*TO BE DONE:*
Quote the entries below verbatim, covering the stretch from the line containing "at (705, 40)." through the line containing "Close interface is", both ends included, and nothing else.

-- Begin --

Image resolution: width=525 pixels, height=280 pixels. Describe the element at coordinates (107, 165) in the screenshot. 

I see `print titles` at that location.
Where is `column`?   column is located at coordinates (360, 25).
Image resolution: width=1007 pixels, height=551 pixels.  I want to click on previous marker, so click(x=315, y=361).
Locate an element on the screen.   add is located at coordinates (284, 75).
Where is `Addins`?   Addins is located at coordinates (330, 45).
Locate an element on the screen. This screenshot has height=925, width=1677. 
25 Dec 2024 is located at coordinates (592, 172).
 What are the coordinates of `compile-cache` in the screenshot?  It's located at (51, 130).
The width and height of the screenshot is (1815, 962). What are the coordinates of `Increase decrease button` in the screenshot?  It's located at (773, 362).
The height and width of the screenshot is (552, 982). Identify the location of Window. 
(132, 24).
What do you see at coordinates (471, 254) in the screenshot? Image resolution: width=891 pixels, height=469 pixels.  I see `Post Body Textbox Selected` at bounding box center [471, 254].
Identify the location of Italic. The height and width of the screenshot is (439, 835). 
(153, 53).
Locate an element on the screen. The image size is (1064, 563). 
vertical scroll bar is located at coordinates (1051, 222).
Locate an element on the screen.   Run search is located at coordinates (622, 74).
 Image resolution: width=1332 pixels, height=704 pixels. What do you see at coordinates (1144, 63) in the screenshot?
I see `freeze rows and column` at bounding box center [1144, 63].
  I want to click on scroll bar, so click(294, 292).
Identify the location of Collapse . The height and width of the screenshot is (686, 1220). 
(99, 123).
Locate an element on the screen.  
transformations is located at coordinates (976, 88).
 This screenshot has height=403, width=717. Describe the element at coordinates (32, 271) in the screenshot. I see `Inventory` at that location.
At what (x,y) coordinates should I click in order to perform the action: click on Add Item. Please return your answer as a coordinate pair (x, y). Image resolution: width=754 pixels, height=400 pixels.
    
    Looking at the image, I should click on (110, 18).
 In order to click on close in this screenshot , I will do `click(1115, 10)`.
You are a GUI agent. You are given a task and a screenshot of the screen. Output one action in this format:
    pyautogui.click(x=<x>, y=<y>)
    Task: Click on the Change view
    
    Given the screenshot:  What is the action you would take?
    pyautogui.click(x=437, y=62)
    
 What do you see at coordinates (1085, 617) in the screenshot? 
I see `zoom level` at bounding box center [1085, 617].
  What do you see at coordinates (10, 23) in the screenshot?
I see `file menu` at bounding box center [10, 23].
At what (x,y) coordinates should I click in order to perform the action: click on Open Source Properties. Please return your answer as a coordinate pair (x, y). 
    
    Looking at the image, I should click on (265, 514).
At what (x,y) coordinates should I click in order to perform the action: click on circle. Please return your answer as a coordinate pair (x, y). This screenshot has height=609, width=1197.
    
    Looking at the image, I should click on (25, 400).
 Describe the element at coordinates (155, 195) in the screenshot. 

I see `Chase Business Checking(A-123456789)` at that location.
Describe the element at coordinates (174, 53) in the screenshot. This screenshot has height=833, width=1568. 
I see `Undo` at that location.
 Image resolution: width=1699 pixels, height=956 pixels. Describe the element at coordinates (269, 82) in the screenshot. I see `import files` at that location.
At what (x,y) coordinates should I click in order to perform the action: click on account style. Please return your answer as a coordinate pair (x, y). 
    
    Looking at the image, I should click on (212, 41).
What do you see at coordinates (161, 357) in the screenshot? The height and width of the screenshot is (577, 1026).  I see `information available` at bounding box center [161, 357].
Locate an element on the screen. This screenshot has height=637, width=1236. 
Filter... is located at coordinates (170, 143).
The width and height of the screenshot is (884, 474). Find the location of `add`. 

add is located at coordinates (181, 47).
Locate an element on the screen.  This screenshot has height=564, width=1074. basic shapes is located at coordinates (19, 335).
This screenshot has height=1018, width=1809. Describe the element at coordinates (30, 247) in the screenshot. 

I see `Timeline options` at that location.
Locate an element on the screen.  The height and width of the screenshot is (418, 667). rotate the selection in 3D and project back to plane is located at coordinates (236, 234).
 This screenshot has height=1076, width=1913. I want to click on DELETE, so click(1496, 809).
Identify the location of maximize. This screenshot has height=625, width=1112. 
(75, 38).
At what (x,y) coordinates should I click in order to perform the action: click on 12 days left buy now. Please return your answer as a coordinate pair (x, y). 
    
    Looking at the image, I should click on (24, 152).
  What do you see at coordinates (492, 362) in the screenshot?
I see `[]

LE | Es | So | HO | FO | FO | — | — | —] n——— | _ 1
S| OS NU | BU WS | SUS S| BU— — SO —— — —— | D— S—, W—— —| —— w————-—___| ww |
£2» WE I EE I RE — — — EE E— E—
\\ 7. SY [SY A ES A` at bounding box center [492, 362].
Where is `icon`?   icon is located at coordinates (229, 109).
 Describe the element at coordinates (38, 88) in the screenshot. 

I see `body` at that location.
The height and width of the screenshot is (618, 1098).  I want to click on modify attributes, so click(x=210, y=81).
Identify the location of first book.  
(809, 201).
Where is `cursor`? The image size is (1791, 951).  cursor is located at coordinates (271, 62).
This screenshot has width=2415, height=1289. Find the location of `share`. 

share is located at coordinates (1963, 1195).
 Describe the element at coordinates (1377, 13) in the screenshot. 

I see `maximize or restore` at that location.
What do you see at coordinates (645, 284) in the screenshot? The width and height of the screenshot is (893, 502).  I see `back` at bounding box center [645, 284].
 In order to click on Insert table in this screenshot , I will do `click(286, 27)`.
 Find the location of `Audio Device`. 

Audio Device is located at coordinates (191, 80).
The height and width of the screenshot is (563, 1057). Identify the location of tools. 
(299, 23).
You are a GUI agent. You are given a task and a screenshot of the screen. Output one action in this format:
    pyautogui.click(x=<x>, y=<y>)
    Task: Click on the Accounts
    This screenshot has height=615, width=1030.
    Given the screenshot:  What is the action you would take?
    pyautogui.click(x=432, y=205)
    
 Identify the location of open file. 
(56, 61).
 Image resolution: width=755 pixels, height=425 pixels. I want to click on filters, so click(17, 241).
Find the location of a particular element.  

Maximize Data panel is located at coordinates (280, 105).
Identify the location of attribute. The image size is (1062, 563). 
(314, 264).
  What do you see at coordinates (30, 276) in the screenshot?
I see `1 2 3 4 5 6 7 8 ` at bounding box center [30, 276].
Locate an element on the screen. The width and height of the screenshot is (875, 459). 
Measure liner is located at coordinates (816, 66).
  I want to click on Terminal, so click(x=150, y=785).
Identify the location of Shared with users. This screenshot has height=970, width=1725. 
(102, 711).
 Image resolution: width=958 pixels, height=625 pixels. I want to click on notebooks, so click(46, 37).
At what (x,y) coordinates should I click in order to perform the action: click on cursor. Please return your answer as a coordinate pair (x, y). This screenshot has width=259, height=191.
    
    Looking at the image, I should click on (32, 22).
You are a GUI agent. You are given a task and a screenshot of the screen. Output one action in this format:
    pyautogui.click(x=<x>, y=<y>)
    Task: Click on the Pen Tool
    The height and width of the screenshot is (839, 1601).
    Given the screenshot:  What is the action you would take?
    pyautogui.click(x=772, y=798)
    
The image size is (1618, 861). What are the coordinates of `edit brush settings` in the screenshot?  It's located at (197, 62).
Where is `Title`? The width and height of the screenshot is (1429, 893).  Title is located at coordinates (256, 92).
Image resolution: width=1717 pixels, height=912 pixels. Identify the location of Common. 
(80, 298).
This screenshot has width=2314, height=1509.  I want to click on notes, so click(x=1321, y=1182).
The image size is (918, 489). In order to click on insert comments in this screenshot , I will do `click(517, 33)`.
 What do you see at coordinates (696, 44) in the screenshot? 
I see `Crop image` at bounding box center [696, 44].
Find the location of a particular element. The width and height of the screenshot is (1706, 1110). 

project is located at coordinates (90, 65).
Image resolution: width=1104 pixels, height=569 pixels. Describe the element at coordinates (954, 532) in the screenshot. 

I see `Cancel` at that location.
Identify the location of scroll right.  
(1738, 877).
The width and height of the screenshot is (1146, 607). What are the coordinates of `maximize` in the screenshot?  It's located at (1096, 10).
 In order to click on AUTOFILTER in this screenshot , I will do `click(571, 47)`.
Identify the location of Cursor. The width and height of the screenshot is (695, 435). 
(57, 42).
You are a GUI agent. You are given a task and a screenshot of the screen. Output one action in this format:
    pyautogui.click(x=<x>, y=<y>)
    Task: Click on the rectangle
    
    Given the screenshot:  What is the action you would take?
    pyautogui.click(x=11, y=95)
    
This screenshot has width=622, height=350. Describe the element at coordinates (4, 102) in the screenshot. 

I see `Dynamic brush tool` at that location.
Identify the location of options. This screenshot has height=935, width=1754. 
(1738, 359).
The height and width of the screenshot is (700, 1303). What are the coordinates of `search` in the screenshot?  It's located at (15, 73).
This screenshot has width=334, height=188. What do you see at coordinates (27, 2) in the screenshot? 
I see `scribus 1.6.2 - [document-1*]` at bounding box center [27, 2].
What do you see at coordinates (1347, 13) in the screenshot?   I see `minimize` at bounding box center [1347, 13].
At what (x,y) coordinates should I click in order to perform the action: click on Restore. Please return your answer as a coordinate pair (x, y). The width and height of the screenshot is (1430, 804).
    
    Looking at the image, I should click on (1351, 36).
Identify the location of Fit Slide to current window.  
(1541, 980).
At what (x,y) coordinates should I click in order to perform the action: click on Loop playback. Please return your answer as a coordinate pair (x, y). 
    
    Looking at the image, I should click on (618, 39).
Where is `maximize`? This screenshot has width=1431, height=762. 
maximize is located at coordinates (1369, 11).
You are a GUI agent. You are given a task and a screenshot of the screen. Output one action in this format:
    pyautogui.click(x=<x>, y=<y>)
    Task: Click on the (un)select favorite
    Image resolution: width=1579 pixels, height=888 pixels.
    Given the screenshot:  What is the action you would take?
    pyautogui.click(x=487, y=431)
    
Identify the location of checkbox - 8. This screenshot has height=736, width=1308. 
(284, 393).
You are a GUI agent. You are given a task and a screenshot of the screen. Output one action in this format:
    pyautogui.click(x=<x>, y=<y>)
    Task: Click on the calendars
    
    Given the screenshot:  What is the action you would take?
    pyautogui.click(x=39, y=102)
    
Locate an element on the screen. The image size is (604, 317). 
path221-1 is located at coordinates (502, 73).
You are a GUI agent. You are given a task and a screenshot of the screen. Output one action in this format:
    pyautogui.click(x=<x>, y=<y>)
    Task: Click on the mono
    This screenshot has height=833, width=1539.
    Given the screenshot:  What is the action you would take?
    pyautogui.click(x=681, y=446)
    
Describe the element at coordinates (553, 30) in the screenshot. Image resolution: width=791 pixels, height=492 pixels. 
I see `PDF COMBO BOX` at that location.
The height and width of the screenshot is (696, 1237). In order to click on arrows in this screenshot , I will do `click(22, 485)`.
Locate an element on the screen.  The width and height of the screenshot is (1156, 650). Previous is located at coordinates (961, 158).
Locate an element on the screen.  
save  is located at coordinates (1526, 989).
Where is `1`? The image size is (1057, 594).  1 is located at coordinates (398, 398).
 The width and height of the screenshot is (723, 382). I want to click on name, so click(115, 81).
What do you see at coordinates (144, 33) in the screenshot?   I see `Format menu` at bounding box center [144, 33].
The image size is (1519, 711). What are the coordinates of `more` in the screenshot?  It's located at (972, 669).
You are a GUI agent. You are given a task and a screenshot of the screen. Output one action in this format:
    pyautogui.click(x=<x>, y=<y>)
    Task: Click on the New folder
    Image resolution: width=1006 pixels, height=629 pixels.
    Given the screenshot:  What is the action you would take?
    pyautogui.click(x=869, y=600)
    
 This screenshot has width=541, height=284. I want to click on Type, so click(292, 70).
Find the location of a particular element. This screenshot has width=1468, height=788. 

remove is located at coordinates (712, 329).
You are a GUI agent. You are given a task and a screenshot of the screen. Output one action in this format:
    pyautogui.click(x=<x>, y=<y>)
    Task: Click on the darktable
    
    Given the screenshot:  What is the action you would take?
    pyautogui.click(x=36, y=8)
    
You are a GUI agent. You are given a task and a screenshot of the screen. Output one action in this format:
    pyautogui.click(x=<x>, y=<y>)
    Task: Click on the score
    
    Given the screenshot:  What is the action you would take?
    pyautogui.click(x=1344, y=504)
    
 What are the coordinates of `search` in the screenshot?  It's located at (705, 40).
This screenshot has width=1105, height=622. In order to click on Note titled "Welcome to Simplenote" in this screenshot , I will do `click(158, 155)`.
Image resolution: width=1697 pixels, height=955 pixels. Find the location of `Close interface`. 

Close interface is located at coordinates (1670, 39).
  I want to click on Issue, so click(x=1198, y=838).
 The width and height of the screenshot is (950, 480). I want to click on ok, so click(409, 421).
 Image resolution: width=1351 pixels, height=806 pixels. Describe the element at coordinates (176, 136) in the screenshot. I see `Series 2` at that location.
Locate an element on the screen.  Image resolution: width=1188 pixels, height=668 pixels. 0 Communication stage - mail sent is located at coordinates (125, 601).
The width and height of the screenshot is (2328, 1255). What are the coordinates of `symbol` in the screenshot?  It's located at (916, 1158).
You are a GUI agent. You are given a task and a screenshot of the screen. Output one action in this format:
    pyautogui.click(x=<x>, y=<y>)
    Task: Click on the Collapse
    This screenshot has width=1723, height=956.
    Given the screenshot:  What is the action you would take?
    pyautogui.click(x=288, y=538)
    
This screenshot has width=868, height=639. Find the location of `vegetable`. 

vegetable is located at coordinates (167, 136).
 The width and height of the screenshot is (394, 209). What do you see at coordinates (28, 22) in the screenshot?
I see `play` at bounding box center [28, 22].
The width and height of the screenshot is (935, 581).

-- End --

*WRITTEN RESPONSE:*
 What are the coordinates of `search` in the screenshot?  It's located at (705, 40).
This screenshot has width=1105, height=622. In order to click on Note titled "Welcome to Simplenote" in this screenshot , I will do `click(158, 155)`.
Image resolution: width=1697 pixels, height=955 pixels. Find the location of `Close interface`. 

Close interface is located at coordinates (1670, 39).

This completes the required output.